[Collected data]

---*---

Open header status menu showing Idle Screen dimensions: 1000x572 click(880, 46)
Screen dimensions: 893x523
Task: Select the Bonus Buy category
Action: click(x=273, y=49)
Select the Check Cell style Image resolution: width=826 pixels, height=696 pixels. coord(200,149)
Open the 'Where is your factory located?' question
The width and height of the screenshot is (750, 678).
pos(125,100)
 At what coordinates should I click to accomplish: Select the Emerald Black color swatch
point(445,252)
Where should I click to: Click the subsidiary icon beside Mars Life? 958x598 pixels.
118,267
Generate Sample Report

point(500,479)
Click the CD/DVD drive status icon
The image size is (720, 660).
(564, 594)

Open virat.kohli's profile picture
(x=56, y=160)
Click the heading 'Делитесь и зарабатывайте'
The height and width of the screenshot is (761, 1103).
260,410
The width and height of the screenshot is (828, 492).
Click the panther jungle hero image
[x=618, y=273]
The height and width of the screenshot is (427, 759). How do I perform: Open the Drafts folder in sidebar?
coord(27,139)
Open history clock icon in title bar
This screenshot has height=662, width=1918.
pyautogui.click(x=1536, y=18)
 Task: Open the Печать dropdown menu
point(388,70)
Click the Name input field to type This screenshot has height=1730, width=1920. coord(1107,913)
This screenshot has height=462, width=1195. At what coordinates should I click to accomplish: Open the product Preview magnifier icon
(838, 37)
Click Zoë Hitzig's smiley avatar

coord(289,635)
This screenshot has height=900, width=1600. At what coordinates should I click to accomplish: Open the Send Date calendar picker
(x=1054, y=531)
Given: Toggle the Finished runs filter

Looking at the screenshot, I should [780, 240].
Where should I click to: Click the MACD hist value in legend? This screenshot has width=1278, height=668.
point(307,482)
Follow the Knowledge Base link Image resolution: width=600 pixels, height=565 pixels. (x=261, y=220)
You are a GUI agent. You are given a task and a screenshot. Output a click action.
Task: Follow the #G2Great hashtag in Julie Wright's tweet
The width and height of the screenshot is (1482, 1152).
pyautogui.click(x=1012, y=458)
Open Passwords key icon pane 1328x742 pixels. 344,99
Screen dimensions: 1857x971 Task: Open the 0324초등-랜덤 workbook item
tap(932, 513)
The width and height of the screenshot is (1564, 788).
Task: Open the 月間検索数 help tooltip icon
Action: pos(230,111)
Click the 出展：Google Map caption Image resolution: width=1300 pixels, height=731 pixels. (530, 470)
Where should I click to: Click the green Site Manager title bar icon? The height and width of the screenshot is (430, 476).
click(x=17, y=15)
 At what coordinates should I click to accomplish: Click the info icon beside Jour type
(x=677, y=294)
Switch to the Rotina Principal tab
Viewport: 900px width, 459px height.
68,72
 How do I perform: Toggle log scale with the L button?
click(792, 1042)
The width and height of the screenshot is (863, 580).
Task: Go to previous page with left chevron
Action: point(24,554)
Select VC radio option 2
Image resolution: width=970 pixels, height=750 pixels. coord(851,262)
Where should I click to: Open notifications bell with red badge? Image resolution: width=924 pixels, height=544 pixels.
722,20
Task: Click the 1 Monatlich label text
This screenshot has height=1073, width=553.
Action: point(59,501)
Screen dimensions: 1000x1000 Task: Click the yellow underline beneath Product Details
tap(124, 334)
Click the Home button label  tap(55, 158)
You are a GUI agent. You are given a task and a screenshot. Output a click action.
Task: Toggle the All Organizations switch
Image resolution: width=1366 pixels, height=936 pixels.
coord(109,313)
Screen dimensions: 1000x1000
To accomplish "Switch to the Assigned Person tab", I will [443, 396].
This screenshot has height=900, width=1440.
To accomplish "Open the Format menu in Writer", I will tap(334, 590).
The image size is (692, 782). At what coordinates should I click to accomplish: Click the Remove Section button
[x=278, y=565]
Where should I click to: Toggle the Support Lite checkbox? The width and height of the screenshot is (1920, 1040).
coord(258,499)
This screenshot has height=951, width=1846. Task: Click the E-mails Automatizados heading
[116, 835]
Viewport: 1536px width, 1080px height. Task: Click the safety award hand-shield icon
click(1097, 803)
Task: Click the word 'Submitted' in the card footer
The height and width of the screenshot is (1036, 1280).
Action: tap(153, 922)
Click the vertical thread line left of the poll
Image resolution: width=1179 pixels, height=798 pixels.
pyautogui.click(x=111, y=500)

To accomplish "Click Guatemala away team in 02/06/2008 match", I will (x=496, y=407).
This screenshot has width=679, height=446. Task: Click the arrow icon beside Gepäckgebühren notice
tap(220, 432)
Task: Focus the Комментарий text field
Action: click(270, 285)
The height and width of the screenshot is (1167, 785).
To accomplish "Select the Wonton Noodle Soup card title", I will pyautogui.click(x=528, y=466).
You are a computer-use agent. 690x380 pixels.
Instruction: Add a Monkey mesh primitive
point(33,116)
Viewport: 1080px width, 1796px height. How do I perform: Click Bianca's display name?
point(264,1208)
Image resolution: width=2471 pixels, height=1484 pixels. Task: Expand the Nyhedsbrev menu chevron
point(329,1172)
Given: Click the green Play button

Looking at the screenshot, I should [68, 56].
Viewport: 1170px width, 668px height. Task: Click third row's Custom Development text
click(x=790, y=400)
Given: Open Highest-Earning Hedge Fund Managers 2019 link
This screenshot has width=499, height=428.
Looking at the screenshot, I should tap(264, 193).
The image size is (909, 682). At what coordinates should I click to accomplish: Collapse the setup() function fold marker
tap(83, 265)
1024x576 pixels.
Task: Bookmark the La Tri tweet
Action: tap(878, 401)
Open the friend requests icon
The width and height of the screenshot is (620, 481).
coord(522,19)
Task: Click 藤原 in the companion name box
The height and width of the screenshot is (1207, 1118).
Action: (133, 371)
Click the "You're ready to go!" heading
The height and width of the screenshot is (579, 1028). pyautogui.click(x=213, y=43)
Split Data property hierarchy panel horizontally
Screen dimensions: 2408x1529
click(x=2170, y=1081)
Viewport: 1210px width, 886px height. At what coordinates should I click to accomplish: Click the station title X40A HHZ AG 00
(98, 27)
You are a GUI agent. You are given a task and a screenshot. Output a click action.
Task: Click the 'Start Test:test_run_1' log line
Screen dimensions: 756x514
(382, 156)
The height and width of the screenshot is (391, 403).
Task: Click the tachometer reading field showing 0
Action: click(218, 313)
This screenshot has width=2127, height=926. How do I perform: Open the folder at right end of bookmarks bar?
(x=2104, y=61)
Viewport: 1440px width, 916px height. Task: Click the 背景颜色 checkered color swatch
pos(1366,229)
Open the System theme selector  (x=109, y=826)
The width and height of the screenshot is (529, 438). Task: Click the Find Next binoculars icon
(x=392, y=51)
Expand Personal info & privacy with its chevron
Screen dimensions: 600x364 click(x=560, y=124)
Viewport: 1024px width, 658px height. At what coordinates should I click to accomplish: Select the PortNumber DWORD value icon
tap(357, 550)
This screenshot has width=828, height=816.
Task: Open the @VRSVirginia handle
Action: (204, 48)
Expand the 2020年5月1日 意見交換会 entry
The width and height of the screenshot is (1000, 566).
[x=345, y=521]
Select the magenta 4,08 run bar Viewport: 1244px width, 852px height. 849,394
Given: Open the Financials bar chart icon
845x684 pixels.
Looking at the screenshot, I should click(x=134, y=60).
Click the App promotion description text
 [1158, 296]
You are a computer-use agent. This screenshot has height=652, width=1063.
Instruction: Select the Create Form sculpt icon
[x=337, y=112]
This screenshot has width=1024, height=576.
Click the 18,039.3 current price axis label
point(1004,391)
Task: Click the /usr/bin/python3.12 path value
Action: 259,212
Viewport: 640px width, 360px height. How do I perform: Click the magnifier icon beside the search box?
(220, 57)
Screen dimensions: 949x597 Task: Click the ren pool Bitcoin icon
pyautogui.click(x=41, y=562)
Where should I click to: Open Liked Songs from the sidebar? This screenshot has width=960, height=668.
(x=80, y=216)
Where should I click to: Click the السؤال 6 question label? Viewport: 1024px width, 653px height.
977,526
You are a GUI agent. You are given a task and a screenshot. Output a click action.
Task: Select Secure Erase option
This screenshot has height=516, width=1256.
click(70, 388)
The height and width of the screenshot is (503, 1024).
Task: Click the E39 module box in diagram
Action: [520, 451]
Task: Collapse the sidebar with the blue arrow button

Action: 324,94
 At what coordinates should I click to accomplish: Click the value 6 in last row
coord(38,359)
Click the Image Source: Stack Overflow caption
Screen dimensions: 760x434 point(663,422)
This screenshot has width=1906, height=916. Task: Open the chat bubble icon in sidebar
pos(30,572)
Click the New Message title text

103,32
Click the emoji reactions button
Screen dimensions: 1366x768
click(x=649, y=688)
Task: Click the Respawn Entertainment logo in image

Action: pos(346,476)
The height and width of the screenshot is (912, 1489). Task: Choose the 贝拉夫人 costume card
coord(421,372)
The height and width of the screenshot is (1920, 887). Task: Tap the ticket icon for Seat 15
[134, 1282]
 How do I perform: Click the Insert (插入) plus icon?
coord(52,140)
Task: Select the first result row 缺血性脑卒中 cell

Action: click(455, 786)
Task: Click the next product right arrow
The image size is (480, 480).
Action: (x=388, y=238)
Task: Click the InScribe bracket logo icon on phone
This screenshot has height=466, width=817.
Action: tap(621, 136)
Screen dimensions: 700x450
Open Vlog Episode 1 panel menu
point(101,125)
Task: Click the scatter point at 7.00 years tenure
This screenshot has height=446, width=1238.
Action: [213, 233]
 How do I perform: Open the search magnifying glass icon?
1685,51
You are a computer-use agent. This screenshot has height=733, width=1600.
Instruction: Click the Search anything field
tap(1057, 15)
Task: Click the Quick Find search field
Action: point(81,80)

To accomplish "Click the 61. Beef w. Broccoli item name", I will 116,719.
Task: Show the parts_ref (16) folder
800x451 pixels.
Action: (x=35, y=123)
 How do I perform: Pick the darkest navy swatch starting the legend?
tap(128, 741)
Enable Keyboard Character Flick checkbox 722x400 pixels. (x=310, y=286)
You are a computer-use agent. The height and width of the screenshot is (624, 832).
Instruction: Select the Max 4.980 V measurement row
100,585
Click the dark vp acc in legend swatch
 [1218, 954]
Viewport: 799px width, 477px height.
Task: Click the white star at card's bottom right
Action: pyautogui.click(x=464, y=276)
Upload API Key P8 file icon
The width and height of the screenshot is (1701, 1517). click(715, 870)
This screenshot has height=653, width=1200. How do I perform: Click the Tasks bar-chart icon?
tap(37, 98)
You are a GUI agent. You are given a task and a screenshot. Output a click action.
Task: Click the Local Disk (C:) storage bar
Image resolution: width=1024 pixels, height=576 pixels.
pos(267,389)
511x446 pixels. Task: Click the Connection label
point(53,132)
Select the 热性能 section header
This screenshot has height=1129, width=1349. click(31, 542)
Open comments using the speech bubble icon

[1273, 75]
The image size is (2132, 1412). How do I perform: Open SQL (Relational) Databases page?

---*---

**Activity**
Provide only the count of lines within the entries above that include the string "computer".

**Expected answer**
4